M3GAN
Written by Akela Cooper
Directed by Gerard Johnstone
102 minutes, rated M
General
★★★½
There are countless creepy dolls in horror movies, but few who combine creepiness with glamour as successfully as the anti-heroine of Gerard Johnstone’s enjoyably tongue-in-cheek M3GAN, whose name stands for Model 3 Generative Android.
Played by 12-year-old dancer Amie Donald, M3GAN is a sophisticated creation in every sense – a state-of-the-art robot the size of a real tween girl, with big glassy eyes, pouty lips, and wavy strawberry-blonde hair. The look is half Victorian waif, half 1970s cover model, with a wardrobe to match – double-breasted winter coats and a signature pussycat bow in Union Jack colours.
What could possibly go wrong? M3GAN with her new bestie Cady (Violet McGraw).

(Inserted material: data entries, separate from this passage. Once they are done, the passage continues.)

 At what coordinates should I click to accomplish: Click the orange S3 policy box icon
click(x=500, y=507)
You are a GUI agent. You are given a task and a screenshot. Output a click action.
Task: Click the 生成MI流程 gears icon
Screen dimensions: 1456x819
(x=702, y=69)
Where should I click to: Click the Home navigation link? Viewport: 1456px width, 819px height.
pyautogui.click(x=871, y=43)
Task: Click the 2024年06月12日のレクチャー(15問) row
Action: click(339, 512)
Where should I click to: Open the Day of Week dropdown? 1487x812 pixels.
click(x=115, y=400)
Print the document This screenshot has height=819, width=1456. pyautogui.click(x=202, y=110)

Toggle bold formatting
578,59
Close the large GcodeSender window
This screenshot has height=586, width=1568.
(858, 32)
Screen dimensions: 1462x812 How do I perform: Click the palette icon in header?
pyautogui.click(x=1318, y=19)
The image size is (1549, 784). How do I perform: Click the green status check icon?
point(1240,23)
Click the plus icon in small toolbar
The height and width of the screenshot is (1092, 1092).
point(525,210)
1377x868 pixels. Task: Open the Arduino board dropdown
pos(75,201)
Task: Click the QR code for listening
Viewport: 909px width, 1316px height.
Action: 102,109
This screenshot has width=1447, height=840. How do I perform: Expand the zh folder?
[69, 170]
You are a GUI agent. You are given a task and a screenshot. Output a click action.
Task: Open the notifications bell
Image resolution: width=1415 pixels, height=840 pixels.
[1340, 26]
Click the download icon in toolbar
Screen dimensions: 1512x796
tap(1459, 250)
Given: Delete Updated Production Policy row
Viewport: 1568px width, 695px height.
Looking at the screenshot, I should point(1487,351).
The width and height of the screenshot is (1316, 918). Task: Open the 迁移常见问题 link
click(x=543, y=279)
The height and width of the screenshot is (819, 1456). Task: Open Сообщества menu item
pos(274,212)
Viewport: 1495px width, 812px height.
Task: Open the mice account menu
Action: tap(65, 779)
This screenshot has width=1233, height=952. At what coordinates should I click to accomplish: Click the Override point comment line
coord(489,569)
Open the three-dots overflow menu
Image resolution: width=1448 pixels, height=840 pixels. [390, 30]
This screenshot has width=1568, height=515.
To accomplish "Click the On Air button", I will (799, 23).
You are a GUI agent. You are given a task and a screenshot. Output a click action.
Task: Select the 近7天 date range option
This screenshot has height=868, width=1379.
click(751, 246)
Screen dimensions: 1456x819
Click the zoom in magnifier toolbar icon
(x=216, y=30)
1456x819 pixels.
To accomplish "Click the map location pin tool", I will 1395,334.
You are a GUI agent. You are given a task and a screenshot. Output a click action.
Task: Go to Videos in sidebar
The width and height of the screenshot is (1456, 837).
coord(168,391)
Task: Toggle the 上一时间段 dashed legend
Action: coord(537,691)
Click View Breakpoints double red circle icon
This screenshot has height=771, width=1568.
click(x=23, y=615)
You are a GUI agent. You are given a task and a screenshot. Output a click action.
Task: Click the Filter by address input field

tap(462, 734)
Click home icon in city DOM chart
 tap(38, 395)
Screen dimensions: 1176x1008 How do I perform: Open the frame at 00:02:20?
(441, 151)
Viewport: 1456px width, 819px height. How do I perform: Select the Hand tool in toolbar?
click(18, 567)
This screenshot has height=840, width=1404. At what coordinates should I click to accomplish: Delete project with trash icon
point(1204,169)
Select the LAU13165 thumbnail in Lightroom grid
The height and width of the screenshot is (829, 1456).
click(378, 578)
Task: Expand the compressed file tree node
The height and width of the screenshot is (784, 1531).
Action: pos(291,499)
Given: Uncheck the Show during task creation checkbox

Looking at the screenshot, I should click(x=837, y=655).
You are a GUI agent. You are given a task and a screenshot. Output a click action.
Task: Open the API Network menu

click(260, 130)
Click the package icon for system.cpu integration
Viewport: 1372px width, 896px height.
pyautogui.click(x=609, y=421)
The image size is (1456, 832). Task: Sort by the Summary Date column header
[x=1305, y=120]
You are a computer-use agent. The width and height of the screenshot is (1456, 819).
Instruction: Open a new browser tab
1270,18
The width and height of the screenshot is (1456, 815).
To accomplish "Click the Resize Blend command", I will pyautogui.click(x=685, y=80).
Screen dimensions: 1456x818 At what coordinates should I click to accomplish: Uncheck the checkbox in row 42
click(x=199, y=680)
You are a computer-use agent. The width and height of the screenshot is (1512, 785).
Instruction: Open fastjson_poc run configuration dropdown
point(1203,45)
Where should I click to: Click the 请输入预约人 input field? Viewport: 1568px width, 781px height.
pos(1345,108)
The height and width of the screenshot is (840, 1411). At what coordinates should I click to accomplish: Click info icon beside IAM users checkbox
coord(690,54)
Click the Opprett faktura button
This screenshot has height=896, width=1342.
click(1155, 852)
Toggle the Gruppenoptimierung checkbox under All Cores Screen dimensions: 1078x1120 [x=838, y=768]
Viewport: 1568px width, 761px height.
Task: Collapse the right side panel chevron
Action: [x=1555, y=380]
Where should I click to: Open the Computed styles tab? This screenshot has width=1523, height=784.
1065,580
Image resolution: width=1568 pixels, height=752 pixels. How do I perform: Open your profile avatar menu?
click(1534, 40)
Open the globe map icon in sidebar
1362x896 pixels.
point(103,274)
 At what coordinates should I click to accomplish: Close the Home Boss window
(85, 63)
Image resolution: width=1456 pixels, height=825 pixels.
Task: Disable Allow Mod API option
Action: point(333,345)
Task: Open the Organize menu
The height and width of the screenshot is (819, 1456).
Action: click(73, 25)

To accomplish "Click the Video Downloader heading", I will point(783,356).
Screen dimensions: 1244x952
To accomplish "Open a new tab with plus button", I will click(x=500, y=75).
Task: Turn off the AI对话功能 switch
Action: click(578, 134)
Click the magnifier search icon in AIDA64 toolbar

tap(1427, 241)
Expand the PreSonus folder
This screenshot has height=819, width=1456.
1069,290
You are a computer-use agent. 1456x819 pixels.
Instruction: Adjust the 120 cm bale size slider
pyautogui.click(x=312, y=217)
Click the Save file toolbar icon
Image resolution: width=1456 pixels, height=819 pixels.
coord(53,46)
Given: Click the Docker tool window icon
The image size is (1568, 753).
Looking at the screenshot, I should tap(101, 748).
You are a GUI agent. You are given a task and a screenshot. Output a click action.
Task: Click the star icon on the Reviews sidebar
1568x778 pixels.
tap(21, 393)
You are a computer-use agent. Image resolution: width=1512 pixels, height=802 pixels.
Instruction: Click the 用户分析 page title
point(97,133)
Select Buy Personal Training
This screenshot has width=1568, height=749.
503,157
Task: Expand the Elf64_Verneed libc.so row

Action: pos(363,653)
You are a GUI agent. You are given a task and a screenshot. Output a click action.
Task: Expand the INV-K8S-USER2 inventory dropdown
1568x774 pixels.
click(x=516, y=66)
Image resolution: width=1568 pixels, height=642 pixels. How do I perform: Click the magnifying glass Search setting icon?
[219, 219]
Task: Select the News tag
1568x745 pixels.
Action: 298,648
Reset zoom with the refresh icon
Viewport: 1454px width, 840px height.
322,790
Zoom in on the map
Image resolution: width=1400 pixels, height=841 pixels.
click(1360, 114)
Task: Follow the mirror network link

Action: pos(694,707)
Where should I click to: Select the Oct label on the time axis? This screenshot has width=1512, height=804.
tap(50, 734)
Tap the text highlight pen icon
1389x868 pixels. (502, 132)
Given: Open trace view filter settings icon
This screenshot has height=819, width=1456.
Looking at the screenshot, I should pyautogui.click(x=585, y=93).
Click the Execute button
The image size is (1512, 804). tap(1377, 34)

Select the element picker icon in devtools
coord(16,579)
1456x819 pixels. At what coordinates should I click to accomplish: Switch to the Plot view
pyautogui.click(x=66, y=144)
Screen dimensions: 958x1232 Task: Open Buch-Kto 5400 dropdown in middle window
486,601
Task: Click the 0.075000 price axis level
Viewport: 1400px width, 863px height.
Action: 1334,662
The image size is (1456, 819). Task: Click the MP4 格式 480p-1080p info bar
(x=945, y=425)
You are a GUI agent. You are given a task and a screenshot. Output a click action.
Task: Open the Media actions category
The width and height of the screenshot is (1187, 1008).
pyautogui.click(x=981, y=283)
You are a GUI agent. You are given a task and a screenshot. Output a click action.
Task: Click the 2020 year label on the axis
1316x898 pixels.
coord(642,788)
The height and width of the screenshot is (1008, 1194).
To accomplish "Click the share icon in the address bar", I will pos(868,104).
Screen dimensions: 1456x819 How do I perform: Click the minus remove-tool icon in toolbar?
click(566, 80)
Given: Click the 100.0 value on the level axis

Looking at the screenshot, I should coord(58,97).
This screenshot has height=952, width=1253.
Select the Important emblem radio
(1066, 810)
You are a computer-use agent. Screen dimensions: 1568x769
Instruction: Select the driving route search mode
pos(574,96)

Curiously, her sense of style isn’t shared by her creator Gemma (Allison Williams from Girls and Get Out, diversifying her line in uptight high achievers). A brilliant inventor, Gemma hasn’t much time for anything but her high-pressure job at the R&D arm of a toy company, even after becoming guardian of Cady (Violet McGraw), her newly orphaned niece.
You see where this is going. Unable to meet Cady’s emotional needs on her own, Gemma enlists the help of M3GAN, a pet project she’s been working on behind the back of her clueless boss (Ronny Chieng). M3GAN is designed to learn from a human owner, and Cady needs a friend to talk to: it’s a win-win, until it isn’t.
M3GAN has been brought to life by a variety of means, including puppetry and digital effects: part of her uncanniness lies in the difficulty of deciding what we’re looking at, at any moment.
Donald is presumably responsible for much of the character’s physicality, including a showstopping dance number; TikTok star Jenna Davis supplies her calming yet perky voice. But who deserves credit for the no less effective moments when M3GAN stays nearly as still as a regular doll, yet manages to say volumes with a precisely timed blink or tilt of the head?
M3GAN the film likewise appears to be a team effort. Producer James Wan, who helped devise the story, has form when it comes to creepy dolls, having brought us the highly successful Annabelle series.
The screenwriter is Akela Cooper (Malignant) but much of the humour surely comes from director Gerard Johnstone, whose one previous feature, the New Zealand horror-comedy Housebound, is a gem worth seeking out (though significantly gorier than M3GAN, which is geared to an audience that includes younger teens).
As he’ll hopefully get to show on a larger scale, Johnstone knows his craft, in terms of both genre mechanics and working with actors: Gemma’s brusque quality is pushed to the edge of caricature, but this helps make her distinctive rather than losing our sympathy.
But the tone wobbles enough to suggest the minds involved here weren’t always thinking alike. The early sequences play as relatively realistic satire in the vein of Black Mirror, banking on our knowledge that actual toys capable of open-ended conversations with their owners may not be too far from reaching the market.
Towards the climax, the switch is thrown to camp comedy, at the expense of either social commentary or full-on scares. A different kind of film might also have done more with the existential questions M3GAN starts posing as she learns about the world – and with the underlying psychological dynamics of the story, which positions its central trio as an unconventional, all-female family unit.
Still, this may be a fair tradeoff, considering the amount of memorable silliness we get instead – including the aforesaid dance routine, one of several musical moments cunningly crafted to go viral. Even if they’re not yet old enough to see the movie, many girls and boys who are into dolls are bound to love them.